Extra Credit (5 points) Assignment 6 - CUDA Chain 2x2 Matrix Multiply

Introduction

In the coalescing MAX exercise, we used the fact that Max is commutative. We could therefore reorder the MAX operations. Notice that matrix multiply is NOT commutative, so we need to obey the order of the multiplications, but we can still read in coalesced fashion using shared memory. Download the following PA6 tar file, containing:
  • Makefile
  • timer.h
  • timer.cu
  • MM2chain.cu
  • MM2chainKernel.h

*** Do not use wahoo for your CUDA experiments. ***

In this exercise you will coalesc a chain matrix multiply code. You will be given host code only.

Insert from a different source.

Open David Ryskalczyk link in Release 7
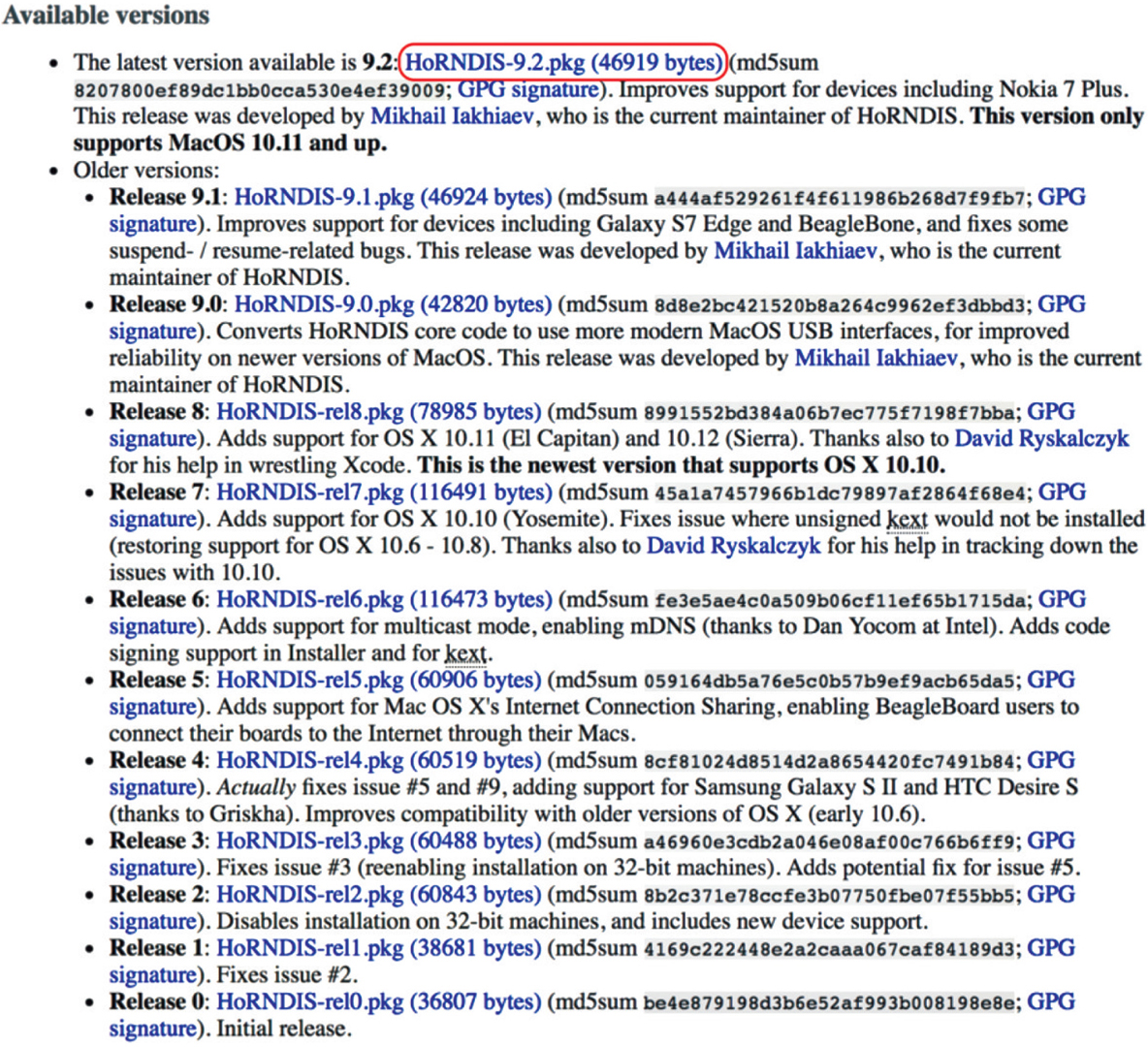This screenshot has width=1148, height=1047. [733, 546]
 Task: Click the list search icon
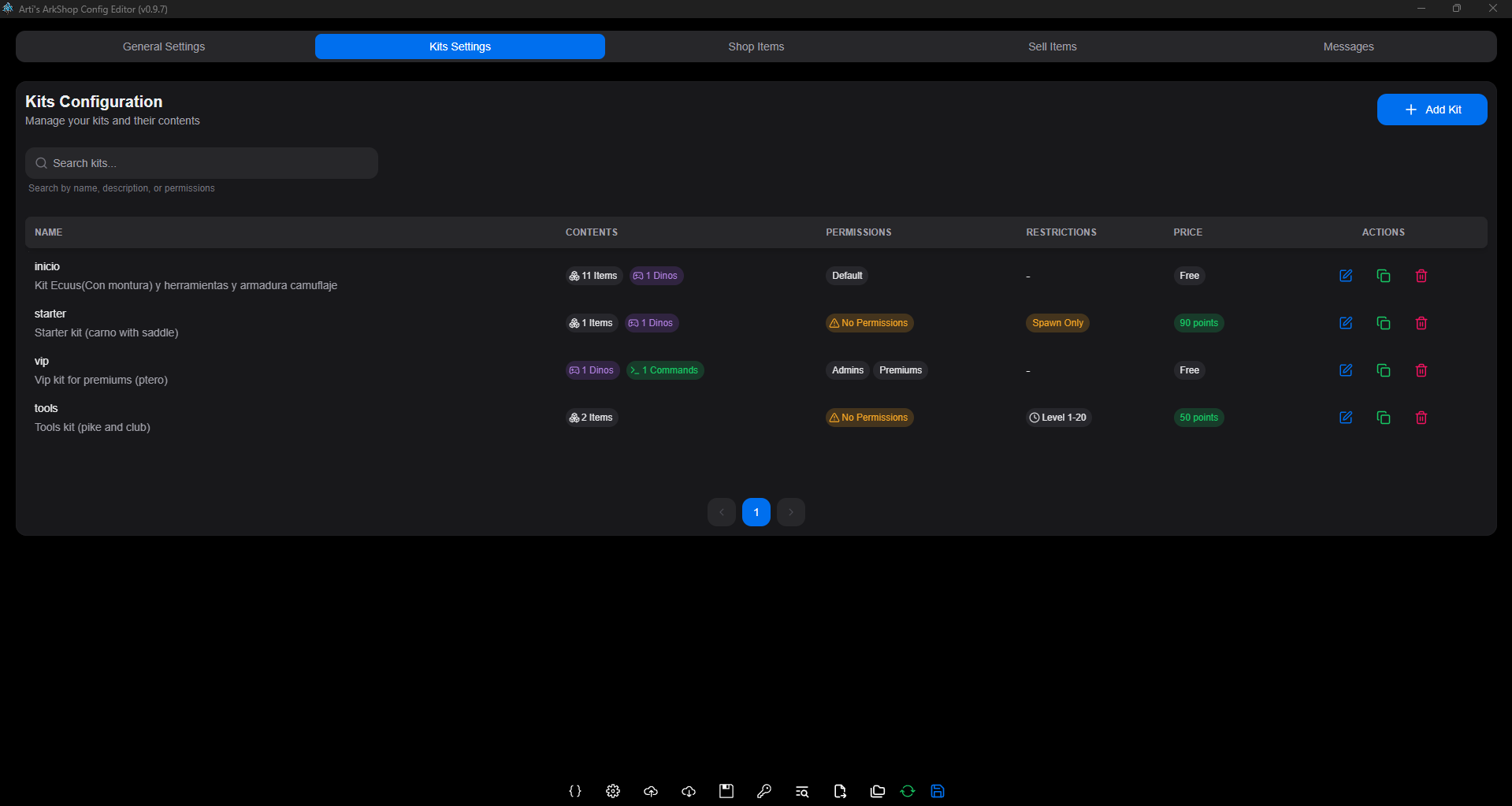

You will write two kernel codes: one non-coalescing and one coalescing kernel, both for a 1D grid of 200000 1D thread blocks of 32 threads.

Non Coalescing Kernel

A thread in a thread block of your non coalescing kernel, called MM2chainKernel00.cu, will read a contiguous chunk of the global input array d_A, containing 60 2x2 matrices (each 4 floats row major order: M00 M01 M10 and M11), i.e. 240 floats, chain multiply these using registers for intermediate results, and write one 4 element result matrix into one global result array d_matmults. The host will memcpy this result array back and check its validity.

Coalescing Kernel

Each thread in your coalescing kernel, called MM2chainKernel01.cu, will read 60 2x2 matrices from global array d_A into shared memory, in interleaved fashion to achieve coalescing. So a thread block collectively reads 60*32 2x2 matrices. Then each thread computes a chain matrix multiply of 60 contiguous 2x2 matrices by reading from shared memory and computing results registers, and writes the result back to global memory array d_matmults. This array should be identical to the array produced by MM2chainKernel00.cu. Again, the host will memcpy this result array back and check its validity.

You need to extend your Makefile.

Report and submission

Compare and report the performance of the two codes. Submit a PA6.tar file containing:
  • report .pdf
  • Makefile
  • timer.h
  • timer.cu
  • MM2chain.cu
  • MM2chainKernel00.cu
  • MM2chainKernel01.cu
  • MM2chainKernel.h
Again, use the "make tar" command from your Makefile